Последние слова он выкрикивал, стоя уже в коридоре, перед плотно закрытой дверью. С досадой плюнув на затоптанный пол, побрёл домой.
В первое время после этого Колькиному негодованию не было границ.
— Вот ведь паразит какой, недаром корявый. Оспа — она таких злыдней и метит! Года четыре, говорит, подрасти надо. Англомерат проклятый! — кипятился он перед Димкой и Андрейкой.
— А что это такое — англомерат? — спрашивал Андрейка.
— Англомерат-то? Ну, это вообще… — презрительно махал рукой Инютин. — А он даже ещё хуже.
Димка слушал разглагольствования Кольки обычно молча, наклонял большую голову книзу, будто искал что на земле. Только раза два или три он обрывал товарища:
— Заткнись ты. Кавалерист выискался! Придёт время — и без спросу заберут. — И почему-то добавлял всегда: — А то забыл, как райкомовский жеребец тебя звезданул?
Андрейка же дотошно выспрашивал, блестя глазёнками:
— Значит, не поверил, что тебе девятнадцать?
— Не поверил.
— Не детское дело, говорит?
— Говорит.
— Через четыре года, сказал? Так и сказал? — И, колупая в носу, отходил в сторону, о чём-то думал.
А однажды он промолвил:
— Дурак ты, Колька. Григорьева этого спрашиваться… Разве он поймёт! Ночью прицепился к любому поезду — и айда…
— Ч-чего? Как это так?
— А так… Поездов сколь от нашей станции отходит — ужас! Я бегал, глядел. Какой-нибудь и до фронта дойдёт.
Эти Андрейкины слова услышал подошедший Семён, молча взял братишку за ухо.
— Ну-ка, ну-ка, что за разговоры?! Какой поезд? Какой фронт?
Андрейка завизжал, заподпрыгивал от боли.
— Я тебе, пшено такое, покажу фронт! Вот ремень ещё сниму… — И, отпустив Андрейкино ухо, повернулся к Инютину: — А ты брось эти разговорчики! Чтоб я не слышал больше!

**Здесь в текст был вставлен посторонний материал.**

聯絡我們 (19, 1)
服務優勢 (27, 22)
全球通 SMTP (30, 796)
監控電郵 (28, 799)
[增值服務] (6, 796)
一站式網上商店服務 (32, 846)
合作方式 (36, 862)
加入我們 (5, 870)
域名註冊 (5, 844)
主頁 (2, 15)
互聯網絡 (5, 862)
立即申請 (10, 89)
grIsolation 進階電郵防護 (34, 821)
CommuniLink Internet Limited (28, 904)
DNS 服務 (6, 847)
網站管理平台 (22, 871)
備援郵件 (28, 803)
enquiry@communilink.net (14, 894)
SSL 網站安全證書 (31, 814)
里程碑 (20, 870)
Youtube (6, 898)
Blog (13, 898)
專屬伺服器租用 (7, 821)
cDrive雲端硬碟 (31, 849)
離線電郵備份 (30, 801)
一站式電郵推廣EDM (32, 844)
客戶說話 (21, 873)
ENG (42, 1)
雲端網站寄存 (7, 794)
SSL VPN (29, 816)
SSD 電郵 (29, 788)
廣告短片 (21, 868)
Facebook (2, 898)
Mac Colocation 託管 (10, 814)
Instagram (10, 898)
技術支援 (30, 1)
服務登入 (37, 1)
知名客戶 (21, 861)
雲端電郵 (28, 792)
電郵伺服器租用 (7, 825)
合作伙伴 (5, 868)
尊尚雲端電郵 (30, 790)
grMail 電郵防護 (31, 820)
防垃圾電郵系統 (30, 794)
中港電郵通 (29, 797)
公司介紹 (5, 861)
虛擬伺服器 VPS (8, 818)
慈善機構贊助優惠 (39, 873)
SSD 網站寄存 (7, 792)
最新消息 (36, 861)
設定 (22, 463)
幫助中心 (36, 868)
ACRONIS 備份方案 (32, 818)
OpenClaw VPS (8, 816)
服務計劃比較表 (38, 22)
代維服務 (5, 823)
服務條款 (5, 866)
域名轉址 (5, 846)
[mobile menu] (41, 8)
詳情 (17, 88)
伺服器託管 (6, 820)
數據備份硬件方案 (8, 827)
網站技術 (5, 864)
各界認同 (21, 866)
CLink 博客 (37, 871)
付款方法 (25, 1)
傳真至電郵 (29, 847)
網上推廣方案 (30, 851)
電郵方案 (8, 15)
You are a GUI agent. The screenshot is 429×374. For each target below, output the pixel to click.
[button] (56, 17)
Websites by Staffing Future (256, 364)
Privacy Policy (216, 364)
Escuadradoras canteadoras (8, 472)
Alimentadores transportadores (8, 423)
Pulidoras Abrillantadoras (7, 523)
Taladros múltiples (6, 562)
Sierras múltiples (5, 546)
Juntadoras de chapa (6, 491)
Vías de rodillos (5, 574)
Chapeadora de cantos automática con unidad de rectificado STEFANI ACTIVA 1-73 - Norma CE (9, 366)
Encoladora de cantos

Дни шли, Колька всё реже вспоминал о том, как Григорьев выпроводил его из военкомата. Но сегодня в нём, видимо, колыхнулась прежняя обида.
Серая, холодная утренняя муть потихоньку светлела, из её вязкой глубины начали проступать тёмные пятна тополиных верхушек. Было пусто как-то в эти минуты в душе у Семёна, тоскливо и неприютно.
Внезапно тишину разорвал надсадный женский голос:
— Мака-ар! Сыно-ок!
Семён приподнял голову. Николай, путаясь в поникшей картофельной ботве, побежал в сторону Кашкарихиного дома.
— Макара уводят! — пропищал он, когда Семён тоже подошёл к огородному плетню. — Всё, амба снова Макару! Я так и знал…
Через плетень Семён увидел возле Кашкарихиного дома неясные фигуры, различил только Аникея Елизарова, который недавно уволился из МТС и поступил вдруг в милиционеры. Елизаров был в шинели, в фуражке и, кажется, с наганом в руке.
— Не лапай, ты! — хрипло крикнул Макар. — Не толкай! Я и так в железках…
— Не орать у меня! — пригрозил Елизаров. — Иди, иди!
— За что, сволочи?! Ответите…
— Иди! За автолавку. Нашёл я её, милок, в Громотушкиных кустах… Жаль, что обчистить успели.
— А я при чём? Я не мог автолавку украсть. Я машину водить даже не умею.
— Там расскажешь при чём. И куда товар дели. Ступай.
И фигуры двинулись, исчезли за углом.
— С автолавкой-то они ловко… Знаешь, они как? — быстро заговорил Инютин. — Макар Витьку заставил. «Иди, говорит, к сторожу, скажи, что в машине шебаршит что-то». Витька не хотел, а Макар ему в рыло. «Ступай» — говорит… А сами за машиной притаились.
— Кто — сами?
— Не знаю. Витька говорит, Макар и незнакомый ещё какой-то парень. Ну, сторож подошёл к машине, а они его ка-ак по голове! Макар сторожа за палатку поволок, а тот, другой, отомкнул дверцу, залез в кабину и погнал машину. У них, у гадов, все машинные ключи есть.
— Постой, а ты откуда всё знаешь?
— Дык Витька рассказал. Когда Макар поволок сторожа, Витька побежал в темноту. Весь день в Громотушкиных кустах дрожал, как заяц. А вчера вечером ко мне пришёл. «Дай, говорит, пожрать». — «А дома, спрашиваю, что?» — «Макара, говорит, боюсь». Ну, слово за слово, я выпытал. Витька и сейчас у меня спит. Мать на заводе в ночную смену сегодня — она ведь тоже по трудповинности работает, — мы одни с Веркой дома да Витька…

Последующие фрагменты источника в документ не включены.